[PATCH] scsi: lpfc: Fix improper handling of refcount in lpfc_bsg_hba_get_event()

Qiu-ji Chen posted 1 patch 2 weeks, 4 days ago
drivers/scsi/lpfc/lpfc_bsg.c | 6 +++++-
1 file changed, 5 insertions(+), 1 deletion(-)
[PATCH] scsi: lpfc: Fix improper handling of refcount in lpfc_bsg_hba_get_event()
Posted by Qiu-ji Chen 2 weeks, 4 days ago
This patch addresses a reference count handling issue in the 
lpfc_bsg_hba_get_event() function. In the branch 
if (evt->reg_id == event_req->ev_reg_id), the function calls 
lpfc_bsg_event_ref(), which increments the reference count of the relevant 
resources. However, in the branch if (evt_dat == NULL), a goto statement 
directly jumps to the function’s final goto block, skipping the release 
operations at the end of the function. This means that, if the condition 
if (evt_dat == NULL) is met, the function fails to correctly release the 
resources acquired by lpfc_bsg_event_ref(), leading to a reference count 
leak.

To fix this issue, we added a new block job_error_unref before the 
job_error block. When the condition if (evt_dat == NULL) is met, the 
function will enter the job_error_unref block, ensuring that the previously
allocated resources are properly released, thereby preventing the reference
count leak.

This bug was identified by an experimental static analysis tool developed
by our team.
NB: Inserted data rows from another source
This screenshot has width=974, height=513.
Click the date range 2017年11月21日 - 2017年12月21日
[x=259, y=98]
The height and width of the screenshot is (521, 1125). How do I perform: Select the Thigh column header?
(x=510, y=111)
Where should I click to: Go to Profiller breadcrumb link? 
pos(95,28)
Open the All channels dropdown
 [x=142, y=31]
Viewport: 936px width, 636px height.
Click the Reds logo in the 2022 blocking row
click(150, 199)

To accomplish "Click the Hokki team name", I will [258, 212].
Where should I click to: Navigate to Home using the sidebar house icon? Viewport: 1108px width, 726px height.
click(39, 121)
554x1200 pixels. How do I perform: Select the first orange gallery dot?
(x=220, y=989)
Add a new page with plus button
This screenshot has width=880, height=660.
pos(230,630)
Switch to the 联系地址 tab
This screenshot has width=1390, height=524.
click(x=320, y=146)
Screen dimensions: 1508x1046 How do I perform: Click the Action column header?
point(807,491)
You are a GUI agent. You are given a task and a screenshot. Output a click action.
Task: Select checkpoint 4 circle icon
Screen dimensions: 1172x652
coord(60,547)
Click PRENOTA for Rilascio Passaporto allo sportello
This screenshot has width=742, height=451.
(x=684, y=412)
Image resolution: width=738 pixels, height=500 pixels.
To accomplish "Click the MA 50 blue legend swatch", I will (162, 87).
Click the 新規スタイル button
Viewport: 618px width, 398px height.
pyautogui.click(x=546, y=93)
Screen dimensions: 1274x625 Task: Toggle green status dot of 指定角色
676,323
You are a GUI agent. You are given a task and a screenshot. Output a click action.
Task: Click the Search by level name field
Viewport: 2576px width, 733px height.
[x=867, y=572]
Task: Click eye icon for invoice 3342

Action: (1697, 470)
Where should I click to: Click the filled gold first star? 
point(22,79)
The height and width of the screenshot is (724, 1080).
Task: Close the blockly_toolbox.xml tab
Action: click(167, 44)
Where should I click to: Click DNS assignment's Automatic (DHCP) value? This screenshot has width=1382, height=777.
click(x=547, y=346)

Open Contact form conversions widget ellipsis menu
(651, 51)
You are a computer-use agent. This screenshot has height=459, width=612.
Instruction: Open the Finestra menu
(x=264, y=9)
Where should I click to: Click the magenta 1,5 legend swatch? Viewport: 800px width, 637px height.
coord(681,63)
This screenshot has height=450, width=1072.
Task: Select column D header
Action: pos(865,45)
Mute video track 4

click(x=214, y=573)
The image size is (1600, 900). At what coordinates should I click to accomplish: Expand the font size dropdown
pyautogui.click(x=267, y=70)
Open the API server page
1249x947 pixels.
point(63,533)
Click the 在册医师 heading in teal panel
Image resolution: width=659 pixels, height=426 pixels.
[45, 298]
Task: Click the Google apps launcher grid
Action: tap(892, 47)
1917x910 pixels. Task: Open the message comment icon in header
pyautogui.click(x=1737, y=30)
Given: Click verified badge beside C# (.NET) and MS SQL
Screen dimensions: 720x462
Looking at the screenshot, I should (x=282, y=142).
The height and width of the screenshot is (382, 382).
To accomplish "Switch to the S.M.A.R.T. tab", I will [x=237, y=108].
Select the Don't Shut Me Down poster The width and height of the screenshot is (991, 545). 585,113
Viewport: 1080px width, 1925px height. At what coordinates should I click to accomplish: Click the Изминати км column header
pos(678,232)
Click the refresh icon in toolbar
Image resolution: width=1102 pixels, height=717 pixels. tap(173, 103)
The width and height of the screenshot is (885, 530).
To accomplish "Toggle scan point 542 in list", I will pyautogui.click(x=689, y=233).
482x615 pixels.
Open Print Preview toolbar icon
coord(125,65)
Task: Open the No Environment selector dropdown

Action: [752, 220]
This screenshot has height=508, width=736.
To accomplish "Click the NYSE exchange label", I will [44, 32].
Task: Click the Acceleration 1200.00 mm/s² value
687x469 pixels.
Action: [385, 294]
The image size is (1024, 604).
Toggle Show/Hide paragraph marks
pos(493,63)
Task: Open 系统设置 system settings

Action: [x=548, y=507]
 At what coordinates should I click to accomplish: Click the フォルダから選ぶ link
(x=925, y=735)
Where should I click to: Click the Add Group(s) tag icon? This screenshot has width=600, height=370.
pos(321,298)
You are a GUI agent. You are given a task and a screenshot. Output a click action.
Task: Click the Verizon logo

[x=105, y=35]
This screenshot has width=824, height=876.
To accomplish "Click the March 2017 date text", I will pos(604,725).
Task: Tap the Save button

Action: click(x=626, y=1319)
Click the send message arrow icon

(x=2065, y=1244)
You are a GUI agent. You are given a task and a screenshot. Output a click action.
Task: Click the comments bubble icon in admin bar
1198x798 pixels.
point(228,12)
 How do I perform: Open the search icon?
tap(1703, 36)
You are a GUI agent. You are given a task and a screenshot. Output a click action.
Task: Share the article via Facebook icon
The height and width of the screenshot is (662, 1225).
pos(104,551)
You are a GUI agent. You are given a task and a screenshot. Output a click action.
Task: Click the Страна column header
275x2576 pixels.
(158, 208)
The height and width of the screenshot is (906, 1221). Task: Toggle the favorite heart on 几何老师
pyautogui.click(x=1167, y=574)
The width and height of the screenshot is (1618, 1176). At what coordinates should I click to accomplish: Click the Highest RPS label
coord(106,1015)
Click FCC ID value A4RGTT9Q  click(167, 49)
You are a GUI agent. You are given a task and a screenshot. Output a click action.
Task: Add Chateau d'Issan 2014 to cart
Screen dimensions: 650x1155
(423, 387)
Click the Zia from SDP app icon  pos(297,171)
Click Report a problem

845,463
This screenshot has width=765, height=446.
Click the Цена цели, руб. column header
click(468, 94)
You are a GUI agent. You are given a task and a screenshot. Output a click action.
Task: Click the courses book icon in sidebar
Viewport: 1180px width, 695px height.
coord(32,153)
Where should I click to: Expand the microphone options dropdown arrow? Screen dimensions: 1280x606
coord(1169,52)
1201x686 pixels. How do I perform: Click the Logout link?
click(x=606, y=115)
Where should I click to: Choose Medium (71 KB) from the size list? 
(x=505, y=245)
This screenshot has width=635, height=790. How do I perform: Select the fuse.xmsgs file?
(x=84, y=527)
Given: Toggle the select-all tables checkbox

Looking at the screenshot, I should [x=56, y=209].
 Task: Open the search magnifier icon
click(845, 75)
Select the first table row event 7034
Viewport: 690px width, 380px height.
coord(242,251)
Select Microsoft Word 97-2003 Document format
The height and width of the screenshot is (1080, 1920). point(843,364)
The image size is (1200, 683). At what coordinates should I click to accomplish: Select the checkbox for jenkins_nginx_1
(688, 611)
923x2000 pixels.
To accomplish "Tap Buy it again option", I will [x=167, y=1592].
The tool specializes in analyzing reference count operations
and detecting potential issues where resources are not properly managed.
In this case, the tool flagged the missing release operation as a
potential problem, which led to the development of this patch.

Fixes: 4cc0e56e977f ("[SCSI] lpfc 8.3.8: (BSG3) Modify BSG commands to operate asynchronously")
Cc: stable@vger.kernel.org
Signed-off-by: Qiu-ji Chen <chenqiuji666@gmail.com>
---
 drivers/scsi/lpfc/lpfc_bsg.c | 6 +++++-
 1 file changed, 5 insertions(+), 1 deletion(-)

diff --git a/drivers/scsi/lpfc/lpfc_bsg.c b/drivers/scsi/lpfc/lpfc_bsg.c
index 85059b83ea6b..832a5a6dd85f 100644
--- a/drivers/scsi/lpfc/lpfc_bsg.c
+++ b/drivers/scsi/lpfc/lpfc_bsg.c
@@ -1294,7 +1294,7 @@ lpfc_bsg_hba_get_event(struct bsg_job *job)
 	if (evt_dat == NULL) {
 		bsg_reply->reply_payload_rcv_len = 0;
 		rc = -ENOENT;
-		goto job_error;
+		goto job_error_unref;
 	}
 
 	if (evt_dat->len > job->request_payload.payload_len) {
@@ -1329,6 +1329,10 @@ lpfc_bsg_hba_get_event(struct bsg_job *job)
 		       bsg_reply->reply_payload_rcv_len);
 	return 0;
 
+job_err_unref:
+	spin_lock_irqsave(&phba->ct_ev_lock, flags);
+	lpfc_bsg_event_unref(evt);
+	spin_unlock_irqrestore(&phba->ct_ev_lock, flags);
 job_error:
 	job->dd_data = NULL;
 	bsg_reply->result = rc;
-- 
2.34.1

Re: [PATCH] scsi: lpfc: Fix improper handling of refcount in lpfc_bsg_hba_get_event()
Posted by kernel test robot 2 weeks, 4 days ago
Hi Qiu-ji,

kernel test robot noticed the following build errors:

[auto build test ERROR on jejb-scsi/for-next]
[also build test ERROR on mkp-scsi/for-next linus/master v6.12-rc6 next-20241105]
[If your patch is applied to the wrong git tree, kindly drop us a note.
And when submitting patch, we suggest to use '--base' as documented in
https://git-scm.com/docs/git-format-patch#_base_tree_information]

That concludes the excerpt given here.